Opposition as EC proposes €1.85tn economic package

The European Commission has proposed a €1.85 trillion package to save Europe from economic devastation, as it pledged not to repeat past mistakes when millions were unemployed and countries were left nursing unsustainable debts.
Opposition as EC proposes €1.85tn economic package
President of the European Commission, Ursula von der Leyen

The European Commission has proposed a €1.85 trillion package to save Europe from economic devastation, as it pledged not to repeat past mistakes when millions were unemployed and countries were left nursing unsustainable debts.

At the centrepiece is a €750bn fund it calls New Generation EU, which involves it raising billions on sovereign bond markets, including €500bn in grants.

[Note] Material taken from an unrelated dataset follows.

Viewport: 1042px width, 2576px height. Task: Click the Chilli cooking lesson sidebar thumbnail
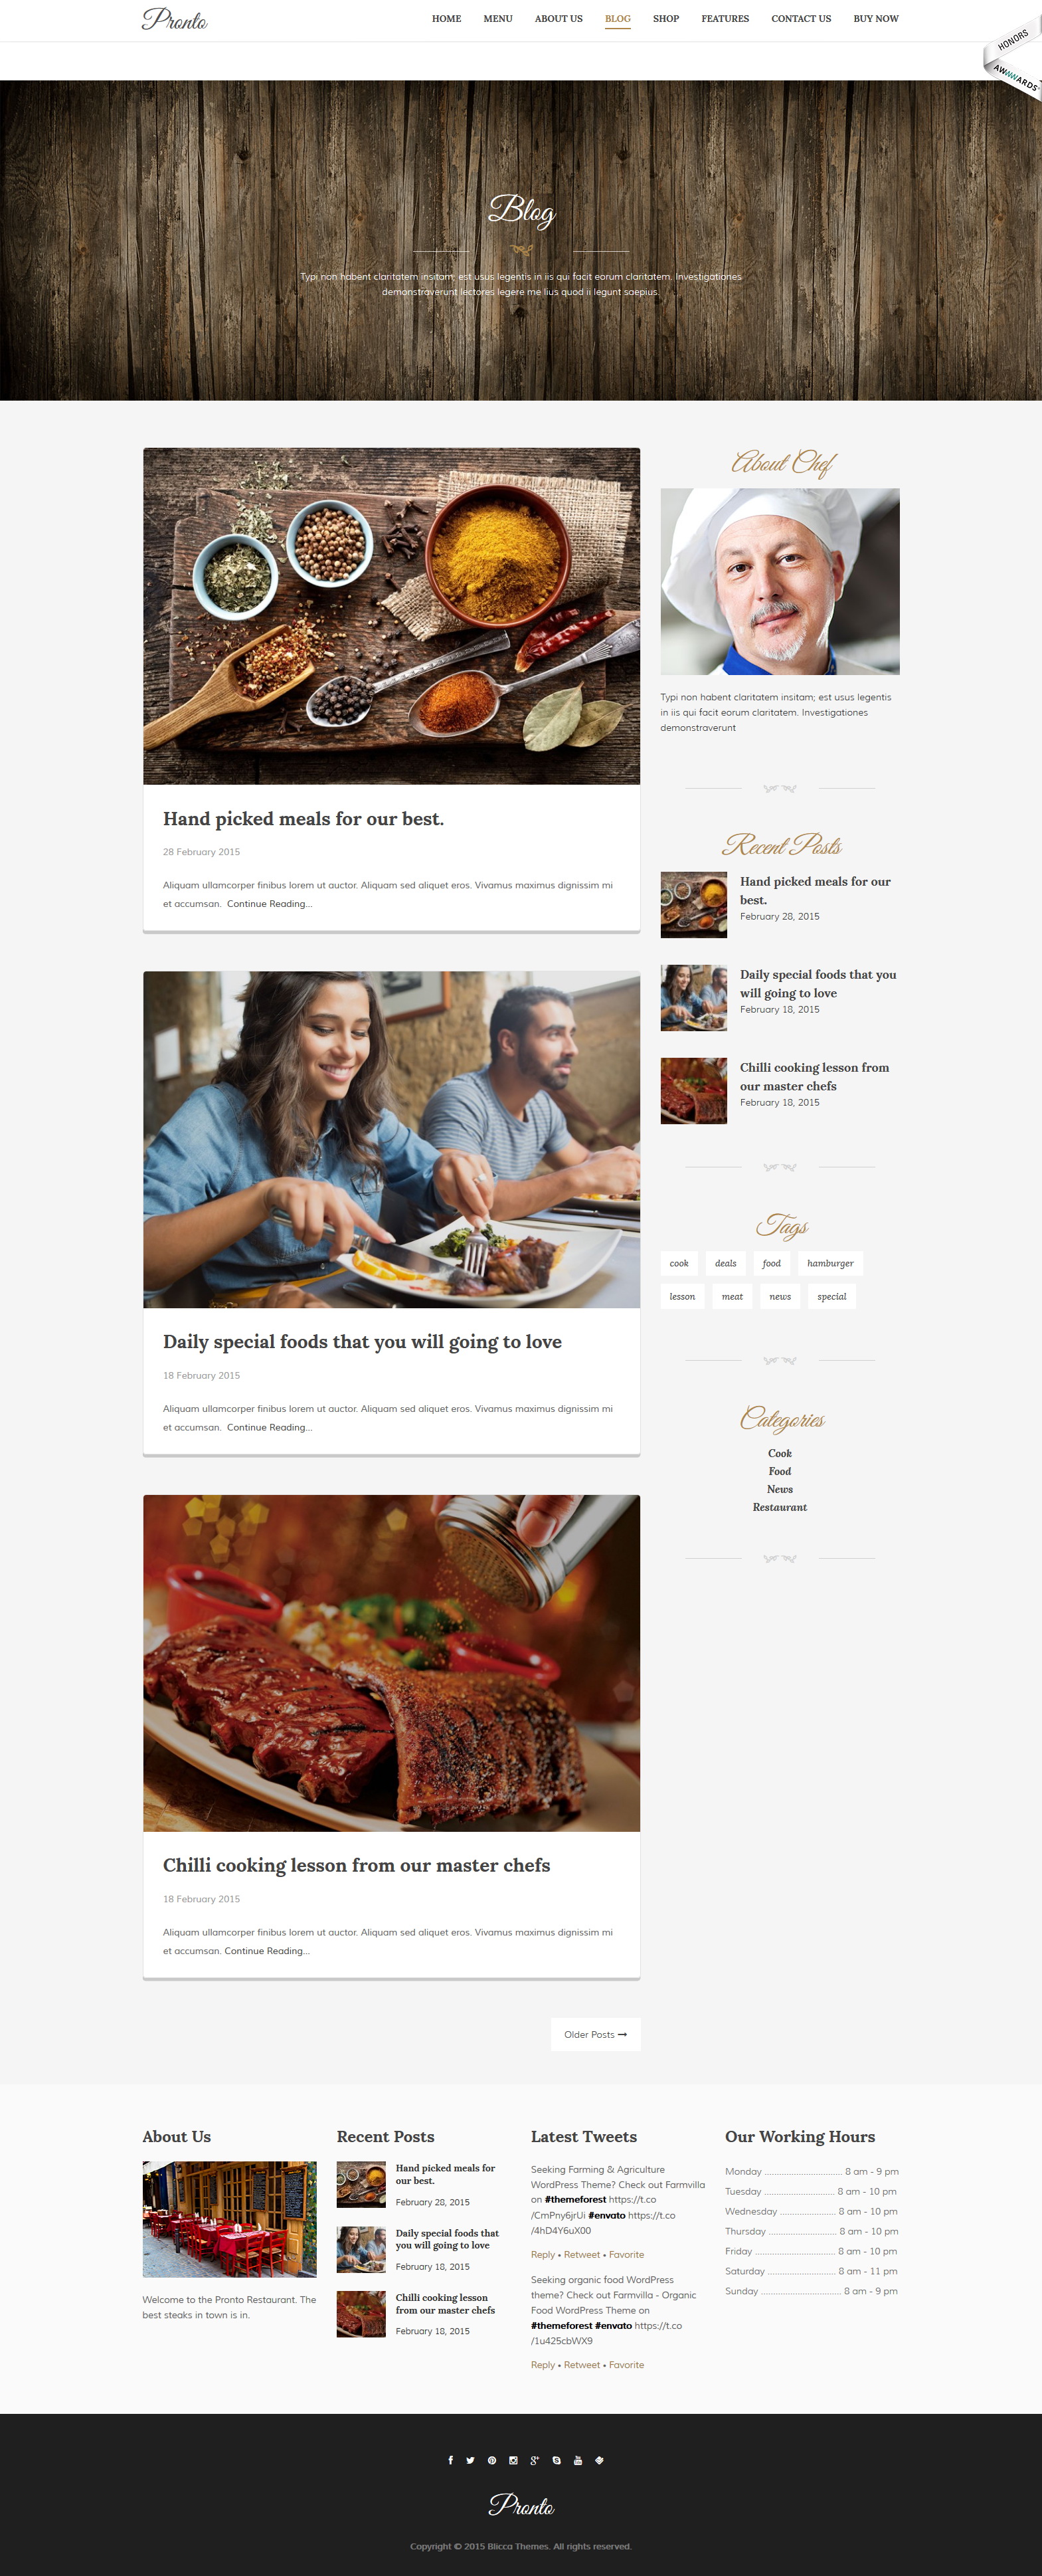pos(694,1091)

That will lift hopes that companies from Ireland to Greece, will get the help they require, and not be foisted with more offers of costly bank loans.

The recovery plan was first agreed by the EU leaders in principle last month and was cemented last week after Angela Merkel and Emmanuel Macron gave their backing to the EU to raise borrowing on bond markets to spend big to stop the European economy from falling apart.

It still faces opposition from a quartet of fiscally-aware countries, including Sweden.

Commission president Ursula von der Leyen said the Next-Generation EU programme would cover the enormous healthcare and economic costs entailed in fighting Covid-19.

The money may not need to be paid back through 2058, helping Italy, Spain, and Greece in particular, but also by the Irish State, in fighting the pandemic, with cheap borrowings.

She said that the Next-Generation EU project, along with plans to pump up spending through the current and future EU budgets, will amount to total firepower of €1.85 trillion through 2027.

“The coronavirus has shaken Europe and the world to its core, testing healthcare and welfare systems, our societies and economies and our way of living and working together,” Ms von der Leyen said.

Tom McDonnell, co-head of the think tank, the Nevin Economic Research Institute, said the huge firepower would give the existing Government or a new administration here the confidence to go out and design a national recovery package.

Meanwhile, it is likely far too early to taper or cut the pandemic unemployment payments because they help to support large areas of the stricken economy, the research professor of the Economic and Social Research Institute Kieran McQuinn has said.

Unveiling its report on the Covid-19 economic fallout, Prof McQuinn said it was “quite frankly unlikely” that people on the €350-a-week pandemic unemployment payments would revert to the standard unemployment payment at the end of June and the payments would likely continue “in some shape or form for the rest of the year”.

The ESRI, which says the Irish economy faces the largest recession in history, projects in its central scenario that GDP will slump 12% this year.

Meanwhile, from today passengers arriving into Ireland will be required to complete a Covid-19 Passenger Locator Form. Failure to do so will be an offence.

People arriving from Northern Ireland, working in defined essential supply chain roles, foreign diplomats and passengers who are transiting through the State without leaving the port or airport will not be required to complete the form.

It comes as the Covid-19 death toll rose to 1,631 after a further 17 deaths were confirmed.

There were 73 new cases of the virus bringing the total number of people with Covid-19 to 24,803.